The Northern Territory government is taking unprecedented steps to eradicate the gap between health services provided to whites and those for Aborigines. Health Minister Jane Aagaard, upon revealing the new plan on Tuesday, May 21 stated, “The territory cannot be allowed to exist with one part of its population largely healthy and one part largely sick.”
Aboriginal health problems in the territory range from cases of tuberculosis to the highest rates of rheumatic fever and rheumatic heart disease in the world. Most Aboriginal children suffer hearing damage due to ear infections. At a recent speech pathology conference held in Alice Springs, attendees addressed the high incidence of middle-ear infections among Aboriginal children.

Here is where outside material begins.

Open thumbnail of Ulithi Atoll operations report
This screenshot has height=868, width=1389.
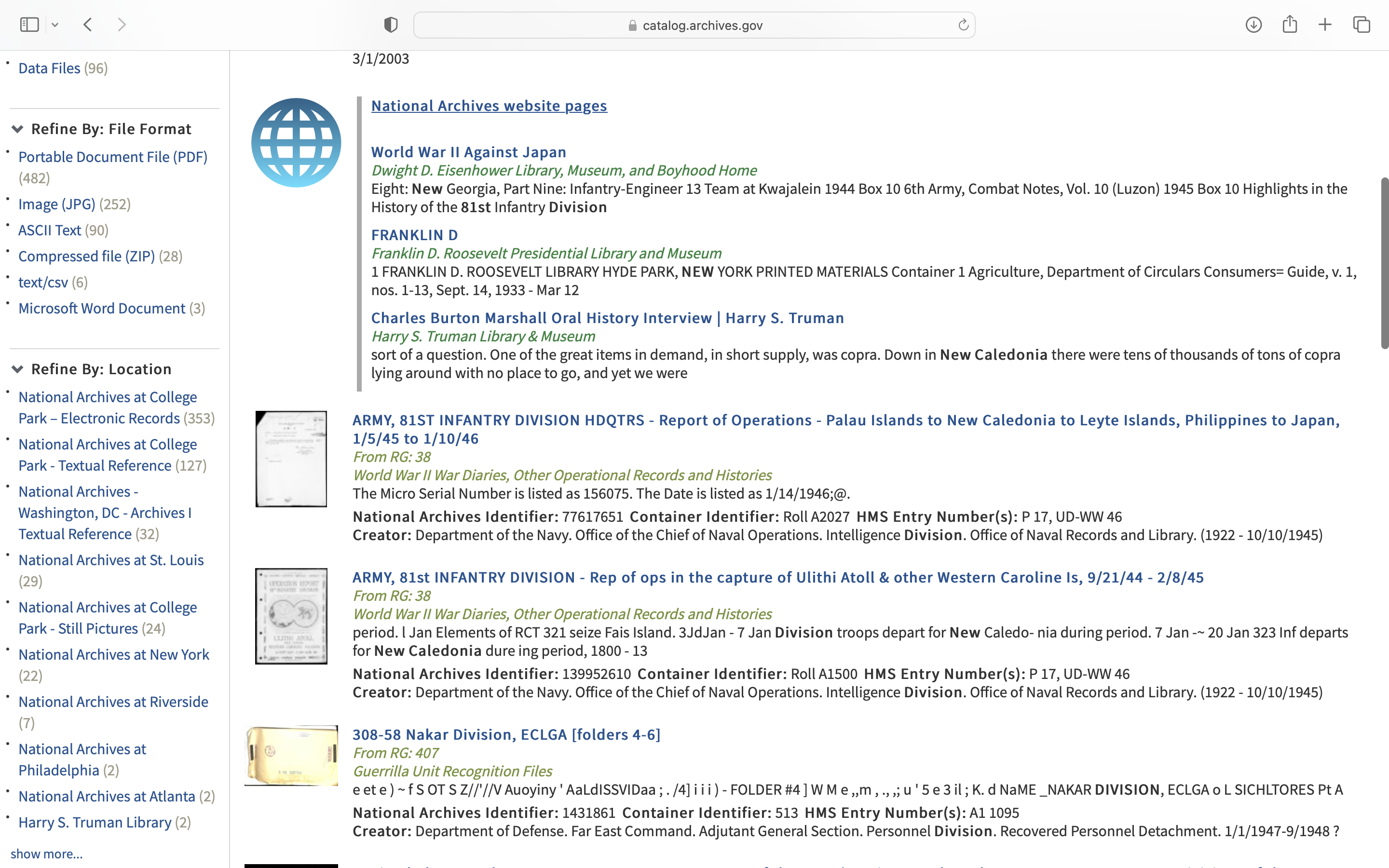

Speech Pathology Australia’s Kath Vidler drew a clear link between hearing loss and other social problems. "Ear infections are very high in Aboriginal children and we also know that the literacy rates in Aboriginal children are very low," Ms Vidler was quoted as saying. She went on to say that, “there is a link between chronic middle ear infection and the ability to develop and use language appropriately."
Up to now, primary health care in remote regions of the territory was for the most part comprised of occasional visits by doctors to the areas. Under the new plan, 21 new indigenous health zones will be created within the territory, and each zone will have a permanent doctor.
By allocating funds from the Medicare Benefit Fund and the Pharmaceutical Benefits Scheme which were previously unavailable, the plan aims to provide remote-area territorians with health care comparable to that in urban areas, providing doctors and nurses to areas which lack their services.
Mrs. Aagaard cited “real, regional partnerships between Government and Aboriginal organizations and communities” as the underpinning of the Government’s Indigenous Health reform agenda.
Aboriginal control over their own health care options is one of the goals of the new plan, which will provide consultants and trainers in order to teach Aborigines to run their own health boards.